OpenBSD and NetBSD carry the same lineage; macOS does
too. The tool is simply present on a fresh install, no
package required.
GNU patch,
part of the GNU project and licensed under the GPL, is a
separate fork from the same root. It has grown some
extra extensions over the years (additional file-name
heuristics, more flexible handling of edge cases) but
the on-disk format both tools read and write is the
same. A patch produced by git diff on one
machine applies on any machine with either
implementation. That interoperability after forty years
is not an accident; it is what one gets when the format
is small enough to specify completely and honestly.
This series prizes that property of FreeBSD's choices:
keep the lean BSD-licensed original in base, where it is
one of the few tools every engineer has on day one.
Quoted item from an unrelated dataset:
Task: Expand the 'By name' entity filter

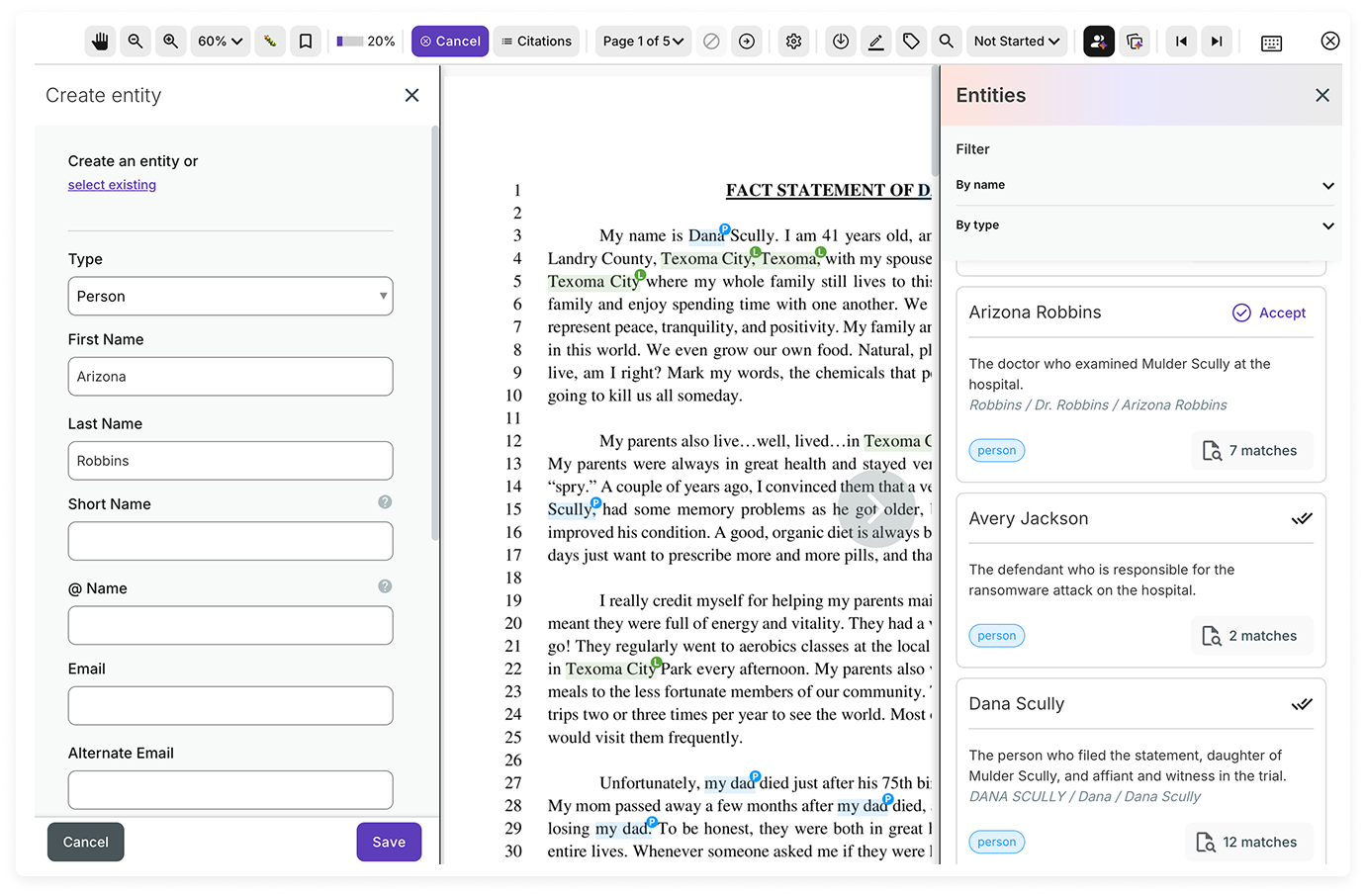Action: coord(1144,185)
The
GPL alternative is a pkg install away if
you need a specific extension. For the daily load, the
in-base tool is the whole tool.
The Lineage
Larry Wall posted patch 1.3 to the mod.sources newsgroup on 8 May 1985,
from his desk at NASA's Jet Propulsion Laboratory in
Pasadena. He had already written
rn, the news reader, the year before;
Perl was still two years away. Wall's patch
borrowed the diff output that the BSD
diff(1) tool already produced (in the older
context-diff format) and turned it from a thing humans
read into a thing programs apply. That move, treating
diff output as a machine-readable changeset rather than
a human report, is the conceptual reduction the rest of
the story rests on.
The format Wall worked with then was the context diff: each hunk listed several lines of context before and after the change, with the old and new versions in separate blocks. It worked, but it was verbose. In August 1990, Wayne Davison posted unidiff to comp.sources.misc, volume 14: a new format that interleaved the deletions and insertions into a single block, sharing the context between them, and saved roughly a quarter of the bytes on a typical patch. Richard Stallman folded unidiff support into GNU diff 1.15 in January 1991, the patch tool learned to read it shortly after, and the unified format has been the lingua franca ever since. Git produces it. GitHub shows it. Every code-review tool you have used speaks it.
The two implementations alive today (the BSD line carried in FreeBSD, OpenBSD, NetBSD and macOS; the GNU fork in the GNU project's repositories) both descend from Wall's 1985 source, and both remain interoperable to this day. A bug found in 2020 by Warner Losh, while restoring 2.11BSD, traced a thirty-five-year-old corner case in the original parsing and was triaged identically against both lines. The format is so small that two independent maintainer lines have kept it stable for forty-one years without drifting.
The standard worth keeping is the one small enough to be a sentence. Wall wrote one in 1985, Davison sharpened it in 1990, and every modern code review still depends on it. A format becomes universal when it is small enough to be a sentence. Wall's was.